El director regional de la Organización Mundial de la Salud (OMS) para Europa, Hans Kluge, advirtió este martes que el continente sigue siendo vulnerable ante las olas de calor extremas. Según datos recientes, más de la mitad de los países de la región no disponen de un plan de acción específico para proteger la salud cuando las temperaturas alcanzan niveles peligrosos.
Un plan de este tipo debe incluir sistemas de alerta temprana meteorológica, campañas de información dirigidas a los grupos más vulnerables y una coordinación estrecha entre las autoridades sanitarias, laborales, sociales, de vivienda y de planificación urbana. Solo así es posible anticiparse a los riesgos y reducir el número de víctimas.
«Los países con planes que funcionan saben de antemano quién es responsable de qué, qué grupos de población corren más riesgo y a partir de qué umbral de temperatura se activa cada nivel de respuesta», explicó Kluge. Tener esa claridad antes de que llegue una ola de calor marca la diferencia entre una respuesta planificada, que salva vidas, y una reacción meramente espontánea.
Actualmente, los equipos trabajan en dos frentes: corregir las deficiencias detectadas durante la última ola de calor y construir sistemas sanitarios capaces de afrontar el calor extremo sin limitarse a reaccionar ante él.
Los datos preliminares de Europa occidental apuntan a más de 4.000 muertes adicionales tras el reciente episodio de altas temperaturas, lo que puso en evidencia la fragilidad de los servicios de salud. Para evitar que esta cifra aumente, Kluge convocó una reunión de emergencia con representantes de 41 países europeos, de la Comisión Europea y de organizaciones de la sociedad civil para analizar las lecciones aprendidas.

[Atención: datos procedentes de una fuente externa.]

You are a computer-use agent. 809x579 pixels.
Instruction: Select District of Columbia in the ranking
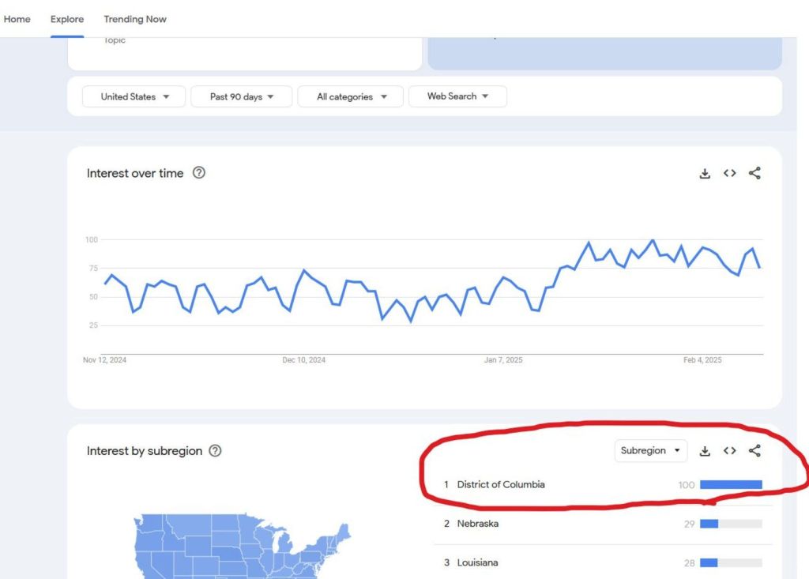pyautogui.click(x=501, y=484)
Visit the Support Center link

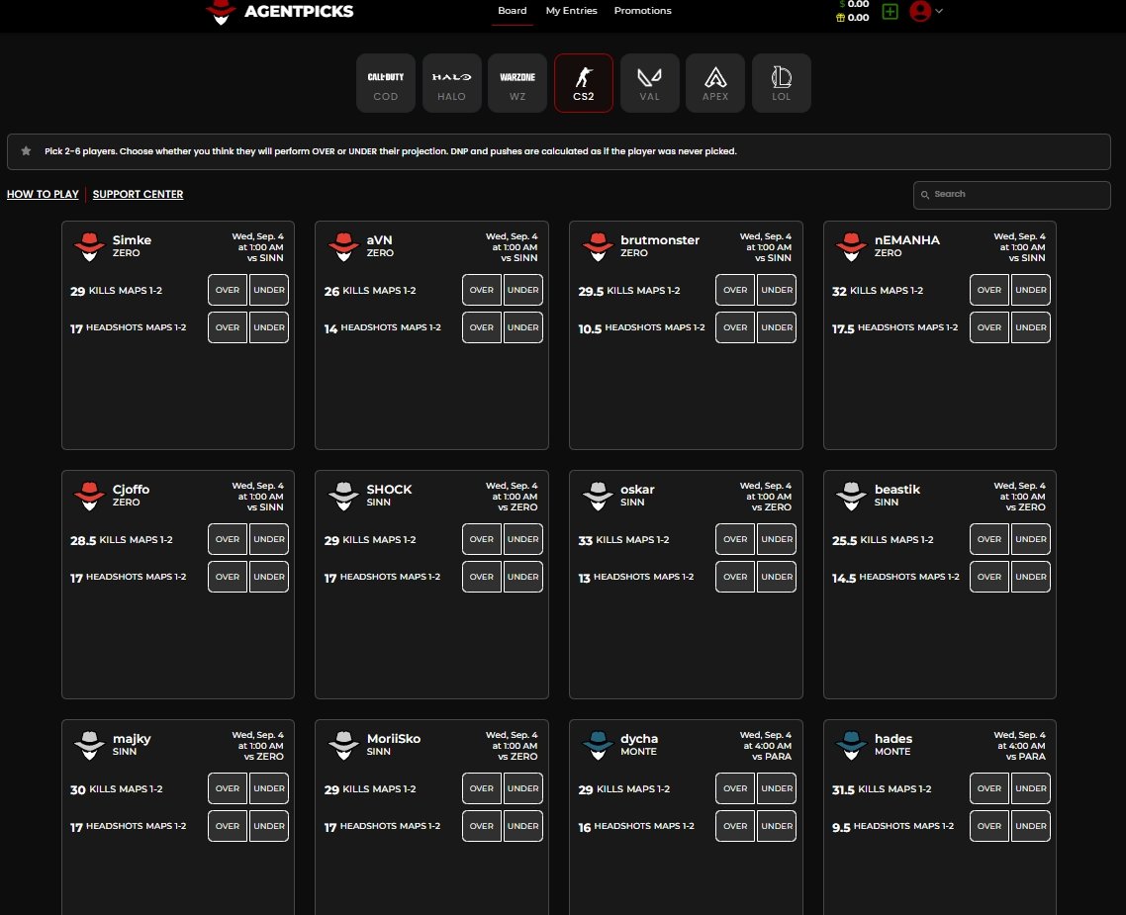coord(138,194)
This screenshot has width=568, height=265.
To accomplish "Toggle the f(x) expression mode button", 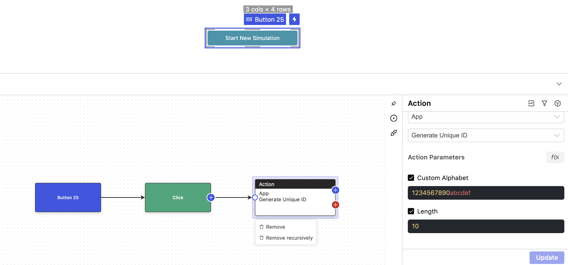I will tap(555, 157).
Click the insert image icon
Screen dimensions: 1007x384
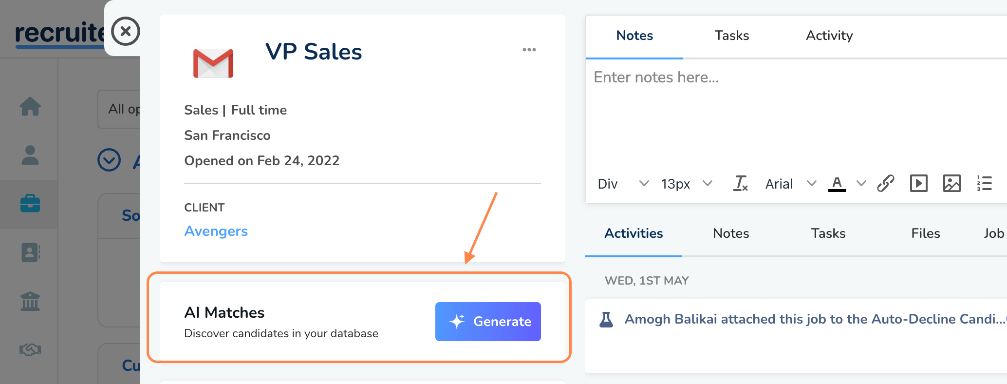[x=951, y=184]
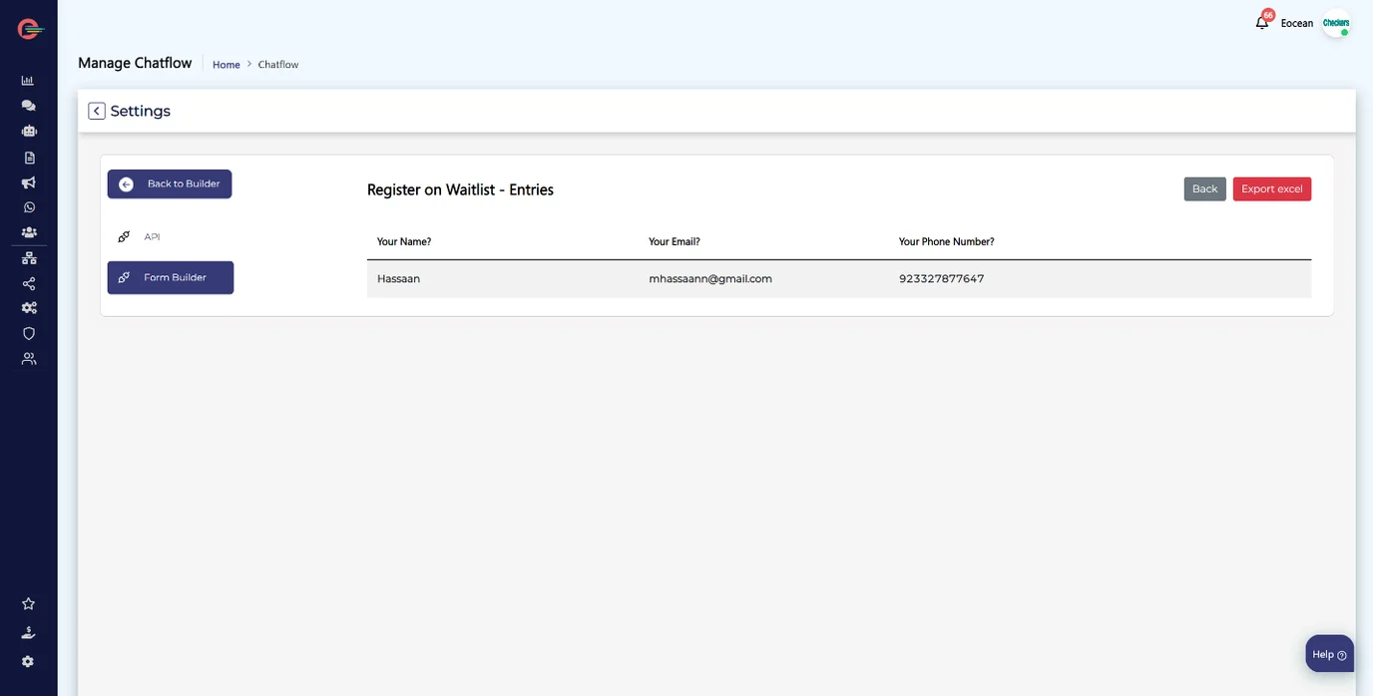The width and height of the screenshot is (1373, 696).
Task: Click the WhatsApp icon in sidebar
Action: [28, 207]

Durante el encuentro, se destacaron iniciativas que pueden servir de modelo. Italia cuenta con un sistema de vigilancia de la mortalidad que permite detectar rápidamente aumentos en las muertes relacionadas con el calor. España ha desarrollado una estrategia de comunicación con los medios que mejora la difusión de alertas. Por su parte, Austria actualizó su plan de calor para incluir medidas más integradas y coordinadas.
«Estos ejemplos son importantes porque se pueden reproducir», afirmó Kluge. «Las herramientas existen; cuando los planes están definidos y se han puesto a prueba antes de una crisis, salvan vidas».
El llamado de la OMS va más allá de la preparación inmediata: insta a los gobiernos a invertir en infraestructura resiliente, a mejorar la atención sanitaria en situaciones de calor extremo y a integrar la adaptación climática en todas las políticas públicas. Solo con una acción decidida y coordinada se podrá proteger a la población europea de los crecientes riesgos asociados al cambio climático.
La comunidad internacional y los ciudadanos deben mantenerse vigilantes y exigir a sus líderes que adopten medidas concretas antes de que la próxima ola de calor ponga a prueba nuevamente los sistemas de salud del continente.